THE LAST MAN: Part Twenty-seven

The flames jump, crackling and roaring to a blaze that reach skyward, where the scorched concrete ceiling bends them back, like the liquid petals of a flower. I shield myself from the scorching heat, yet cannot take my eyes from the pages curling and blackening in the flame. Like the archives, and the volumes rotting there, here is a history lost. It seems a terrible crime, for how can a man rightly comprehend his fate without memory of his past?

Around us is a wild scene. It is the frenetic preparations for a final great battle to be joined against the Corporation. Many of the warriors brandish captured section Twenty-one weapons. They appear fierce in wolf skins and pieces of body armor. That wall of odd bricks is almost gone. A dozen or so children wait to shuttle the final loads somewhere deep beneath the city. Aids rush in and out begging orders and instructions. Bethune is well prepared, dispatching them to their urgent duties without hesitation and without the slightest indecision.

“We’re prepared,” she says with a weighted sigh.

“You’ll strike the Corporation?”

“It has always been A strategy. Would I choose such a terrible outcome? Of course not, but often in war the time and place of battle is chosen by the enemy. It is necessary to strike them before they strike us.”

“All of your people are fleeing along the coast,” emotion rises in my voice.

“Far too dangerous to remain,” she says.”I have my fighters.”

“The Corporation will butcher them out in the open!”

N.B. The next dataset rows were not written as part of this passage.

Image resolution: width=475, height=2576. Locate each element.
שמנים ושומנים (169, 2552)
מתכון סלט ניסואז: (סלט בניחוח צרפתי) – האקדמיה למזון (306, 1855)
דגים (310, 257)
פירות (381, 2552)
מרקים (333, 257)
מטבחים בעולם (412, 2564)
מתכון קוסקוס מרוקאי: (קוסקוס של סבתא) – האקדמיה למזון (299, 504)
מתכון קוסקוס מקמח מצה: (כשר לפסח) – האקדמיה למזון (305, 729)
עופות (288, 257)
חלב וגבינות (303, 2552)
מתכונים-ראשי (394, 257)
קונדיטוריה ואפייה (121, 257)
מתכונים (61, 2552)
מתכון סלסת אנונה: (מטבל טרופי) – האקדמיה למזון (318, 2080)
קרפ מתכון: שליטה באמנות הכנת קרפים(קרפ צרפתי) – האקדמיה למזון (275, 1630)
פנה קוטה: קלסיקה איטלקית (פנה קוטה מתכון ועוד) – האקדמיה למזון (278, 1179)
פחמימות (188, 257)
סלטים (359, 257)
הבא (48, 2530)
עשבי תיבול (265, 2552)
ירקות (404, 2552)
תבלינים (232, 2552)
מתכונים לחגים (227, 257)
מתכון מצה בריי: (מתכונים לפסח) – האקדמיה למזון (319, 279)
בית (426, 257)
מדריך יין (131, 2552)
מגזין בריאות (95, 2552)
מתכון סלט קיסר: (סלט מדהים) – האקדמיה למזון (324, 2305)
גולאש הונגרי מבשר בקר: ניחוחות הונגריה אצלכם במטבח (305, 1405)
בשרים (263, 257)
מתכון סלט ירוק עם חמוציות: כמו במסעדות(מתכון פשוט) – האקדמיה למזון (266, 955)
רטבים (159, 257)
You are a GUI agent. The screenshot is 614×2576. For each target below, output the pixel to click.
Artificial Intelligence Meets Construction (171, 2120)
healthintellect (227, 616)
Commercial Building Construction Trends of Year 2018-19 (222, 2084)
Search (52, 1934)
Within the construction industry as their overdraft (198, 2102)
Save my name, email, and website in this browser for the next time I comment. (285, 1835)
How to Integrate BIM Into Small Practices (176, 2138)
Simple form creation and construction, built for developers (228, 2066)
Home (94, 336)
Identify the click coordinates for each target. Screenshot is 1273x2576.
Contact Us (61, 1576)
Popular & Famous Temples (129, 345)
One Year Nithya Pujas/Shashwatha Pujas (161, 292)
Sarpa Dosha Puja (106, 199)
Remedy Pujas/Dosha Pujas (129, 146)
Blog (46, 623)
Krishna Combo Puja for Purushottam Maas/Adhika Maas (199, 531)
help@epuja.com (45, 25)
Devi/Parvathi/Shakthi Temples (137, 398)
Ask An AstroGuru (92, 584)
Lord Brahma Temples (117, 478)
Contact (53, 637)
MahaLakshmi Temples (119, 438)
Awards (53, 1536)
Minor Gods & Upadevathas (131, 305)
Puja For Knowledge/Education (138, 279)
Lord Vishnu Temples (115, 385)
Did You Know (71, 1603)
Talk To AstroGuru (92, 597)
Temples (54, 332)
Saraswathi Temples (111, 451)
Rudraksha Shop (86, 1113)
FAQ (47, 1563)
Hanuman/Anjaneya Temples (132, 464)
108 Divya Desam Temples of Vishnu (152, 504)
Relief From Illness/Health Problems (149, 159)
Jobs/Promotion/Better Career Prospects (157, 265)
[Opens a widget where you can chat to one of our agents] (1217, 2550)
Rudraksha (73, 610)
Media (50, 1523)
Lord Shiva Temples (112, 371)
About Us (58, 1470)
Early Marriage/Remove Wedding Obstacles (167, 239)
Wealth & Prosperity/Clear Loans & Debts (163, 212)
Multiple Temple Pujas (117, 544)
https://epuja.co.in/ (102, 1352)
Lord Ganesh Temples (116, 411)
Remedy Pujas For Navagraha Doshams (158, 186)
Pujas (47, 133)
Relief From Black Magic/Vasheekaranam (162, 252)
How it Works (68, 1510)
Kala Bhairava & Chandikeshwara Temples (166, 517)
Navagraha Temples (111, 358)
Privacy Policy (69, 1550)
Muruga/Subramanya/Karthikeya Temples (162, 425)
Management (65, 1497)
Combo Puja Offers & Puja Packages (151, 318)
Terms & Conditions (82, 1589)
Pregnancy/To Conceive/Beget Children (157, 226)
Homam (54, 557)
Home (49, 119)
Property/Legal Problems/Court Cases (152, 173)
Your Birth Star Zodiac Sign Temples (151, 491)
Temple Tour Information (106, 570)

“Do you believe I would send them to be martyred lightly? The Corporation already makes it clear they mean to exterminate us. Better to die for a cause than for nothing.”

“The Corporation has no official policy about the Low City.”

“By their actions and their lieutenants their policy it only too clear,” she turns away.

“This is the wrong path,” I say, taking her arm and turning her back to me. She pulls away, glaring angrily at my unforgivable breach. Several guards rush forward, drawing blades. Bethune waves them away.

“In desperate times the wrong path is all too often the only path.”

I can see that it is pointless to argue. She is decided. The events have run away from any one person's ability to stop them. They have gained a character of their own, like the fire, ready to consume all the stands before it; innocent or guilty. I might strike Bethune down (and be slain by her guards) but the moment has even fled and outgrown her significance.

“I am sorry for you,” I say, “but more sorry for the innocent on both sides who will suffer most."

Her acts, I assert, are criminal, and not at all worthy of Mary McLeod Bethune’s association. True enough, this memory proves a malleable substance, fully at the beckoning and blunder of the owner. I had learned to alter mine, concealing true identities from the Corporation of those I felt were just. All that was now changed, and so Bethune’s identity was returned to its rightful place in history and in my memory. If Sentinel sought I would make no effort to protect her at all. I turned and started to leave. The guards block my path. I turn, finding the rebel leader’s immoveable gaze.